++++ Extracted text ++++

Past Pupils
Laurence Payne

I am grateful to Old Boy Eric
Preedy for the following information.
You will
want to record, I'm sure, that Laurence Payne, included as a prominent pupil,
died on 23 February 2009. His obituary can be found, from The Times dated 24
March 2009, at the following link -http://www.timesonline.co.uk/tol/comment/obituaries/article5962259.ece
- which is reproduced here:
Laurence Payne first made his name on the postwar stage as the romantic lead in Shakespeare, then on “live” television in 1954 as D’Artagnan in The Three Musketeers and in 1967-68 as Sexton Blake, before — while continuing to act — turning to writing crime novels at the age of 40 from which he made a handsome living. He was also a skilful arranger of stage fights. Peter O’Toole sought him out to choreograph his swordplay in Hamlet.
Payne first came to prominence as Berowne in Peter Brook’s staging of Love’s Labour’s Lost at Stratford in 1946. His reputation grew as Romeo in Brook’s version of Romeo and Juliet (1947) at the same theatre; and as Hamlet at the Embassy, Swiss Cottage (1953). Most unusually for the times, he was a cockney with a rare ability to speak Shakespeare with a perfect received pronunciation.
He was not everyone’s idea of a great Shakespearean player, but having already spent eight years with the Old Vic, he seemed ready to become a star. At the Vic he had been playing “a well-spoken, intelligent and more than promising Cassio in Othello, and the deplorable Dr Caius in The Merry Wives of Windsor at the New (now Coward), going on to play Richard II and the Earl of Warwick in Shaw’s St Joan at lesser theatres.
It was a theatrical period brimming with competition. Apart from Brook’s peculiar if promising ideas, there was the commanding presence of 24-year-old Paul Scofield (obituary, March 21, 2008) as Don Armado in Love’s Labour’s Lost and as Mercutio in Romeo and Juliet.
Harold Hobson wrote of Payne’s Romeo: he “is young, darkly Italian, excellently spoken in the quieter passages, but unmelting in passion and hampered by lack of inches”. Kenneth Tynan added: “I did not wholly sympathise with Laurence Payne’s stocky Romeo. There was not an ounce of spontaneous melancholia in all his downright body. Masterly staging however came often to his aid.”

++++

» Task 1
Condense the paragraph of the Laurence Payne obituary that begins "Payne first came to prominence" into a short bulleted list that keeps its main facts.
» Task 2
Answer these questions using the Laurence Payne obituary:
(a) On what date did Payne die?
(b) Who sought Payne out to choreograph his swordplay, and for which production?
(c) How many years had Payne spent with the Old Vic?
» Task 3
Extend the Laurence Payne obituary past its final sentence, keeping its tone and style.
None of the lines below are needed for this work.

++++ Excerpted records ++++

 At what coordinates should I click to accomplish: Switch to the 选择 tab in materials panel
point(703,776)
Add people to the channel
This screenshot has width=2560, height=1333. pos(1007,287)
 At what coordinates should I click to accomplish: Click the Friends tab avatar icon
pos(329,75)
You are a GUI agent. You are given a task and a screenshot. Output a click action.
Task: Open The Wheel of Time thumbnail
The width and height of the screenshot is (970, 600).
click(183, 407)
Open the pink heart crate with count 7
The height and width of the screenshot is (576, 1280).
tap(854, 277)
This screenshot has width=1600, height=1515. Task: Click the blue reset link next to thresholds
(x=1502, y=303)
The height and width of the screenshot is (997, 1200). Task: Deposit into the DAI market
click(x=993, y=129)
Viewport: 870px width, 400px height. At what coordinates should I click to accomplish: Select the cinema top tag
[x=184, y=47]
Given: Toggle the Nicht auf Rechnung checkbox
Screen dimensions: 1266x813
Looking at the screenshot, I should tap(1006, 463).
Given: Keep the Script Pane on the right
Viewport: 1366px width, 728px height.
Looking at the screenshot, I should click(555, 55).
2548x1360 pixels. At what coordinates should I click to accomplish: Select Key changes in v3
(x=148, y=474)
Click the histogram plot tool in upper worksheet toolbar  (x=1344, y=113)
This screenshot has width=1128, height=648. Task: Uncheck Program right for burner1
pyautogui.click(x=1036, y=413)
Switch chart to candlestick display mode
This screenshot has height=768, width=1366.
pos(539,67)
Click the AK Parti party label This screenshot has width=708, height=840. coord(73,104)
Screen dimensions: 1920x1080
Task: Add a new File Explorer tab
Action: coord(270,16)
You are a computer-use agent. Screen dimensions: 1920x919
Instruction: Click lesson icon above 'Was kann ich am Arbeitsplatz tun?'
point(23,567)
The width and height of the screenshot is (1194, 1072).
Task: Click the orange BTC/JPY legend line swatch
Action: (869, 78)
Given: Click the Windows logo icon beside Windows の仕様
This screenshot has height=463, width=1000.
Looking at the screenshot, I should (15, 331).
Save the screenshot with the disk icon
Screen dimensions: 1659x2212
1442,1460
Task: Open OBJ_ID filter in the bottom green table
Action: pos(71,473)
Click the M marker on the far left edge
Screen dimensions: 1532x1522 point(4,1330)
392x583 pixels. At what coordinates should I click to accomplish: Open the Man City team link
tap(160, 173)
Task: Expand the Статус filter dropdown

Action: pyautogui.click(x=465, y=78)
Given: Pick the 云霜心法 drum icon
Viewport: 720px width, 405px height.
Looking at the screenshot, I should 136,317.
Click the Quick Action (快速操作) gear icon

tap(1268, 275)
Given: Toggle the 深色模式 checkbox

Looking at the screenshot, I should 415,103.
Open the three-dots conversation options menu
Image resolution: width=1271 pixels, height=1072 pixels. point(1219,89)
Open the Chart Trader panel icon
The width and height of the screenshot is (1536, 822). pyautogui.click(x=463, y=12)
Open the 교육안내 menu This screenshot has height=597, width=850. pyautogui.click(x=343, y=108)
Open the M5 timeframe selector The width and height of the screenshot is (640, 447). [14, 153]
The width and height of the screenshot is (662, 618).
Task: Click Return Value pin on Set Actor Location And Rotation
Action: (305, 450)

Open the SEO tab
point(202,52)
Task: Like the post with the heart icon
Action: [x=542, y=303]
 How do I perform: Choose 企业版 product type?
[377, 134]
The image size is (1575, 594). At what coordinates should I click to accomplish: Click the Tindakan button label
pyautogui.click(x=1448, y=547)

++++

» Task answer 1
- Payne first came to prominence as Berowne in Peter Brook's Love's Labour's Lost at Stratford in 1946.
- His reputation grew as Romeo in Brook's Romeo and Juliet at the same theater in 1947.
- He played Hamlet at the Embassy, Swiss Cottage, in 1953.
- Unusually for the time, he was a cockney who could speak Shakespeare in perfect received pronunciation.

» Task answer 2
(a) 23 February 2009
(b) Peter O'Toole, for Hamlet
(c) Eight years

» Task answer 3
Brook also made drastic cuts in the text; and in trying to chip off what Barry Jackson, the director of the Birmingham Rep, had described as the barnacles of complacency and confusion among traditionalists (“especially senior critics”) Brook became their whipping boy with Romeo.
With Brook high-handed about young RADA-trained English actors, and Scofield adored for his new personality, Payne’s casting as Romeo looked inadequate. Brook dismissed the outraged reception.
As Bassanio in The Merchant of Venice Payne “finds a good burnish” said J. C. Trewin; and his Sebastian “spoke from the heart” in Walter Hudd’s revival of Twelfth Night.
With some of the cuts restored, Brook’s Romeo went to London for a season at His Majesty’s Theatre. The notices were respectable, short and lukewarm. Hobson said of Payne’s Romeo: “I wish I could praise it. But I can do no more than recall that Irving also failed in the part.” Of Payne’s idea of Hamlet at Guildford and the Embassy six years later, Trewin said that he played “with brisk certainty in a design for a more detailed portrait”.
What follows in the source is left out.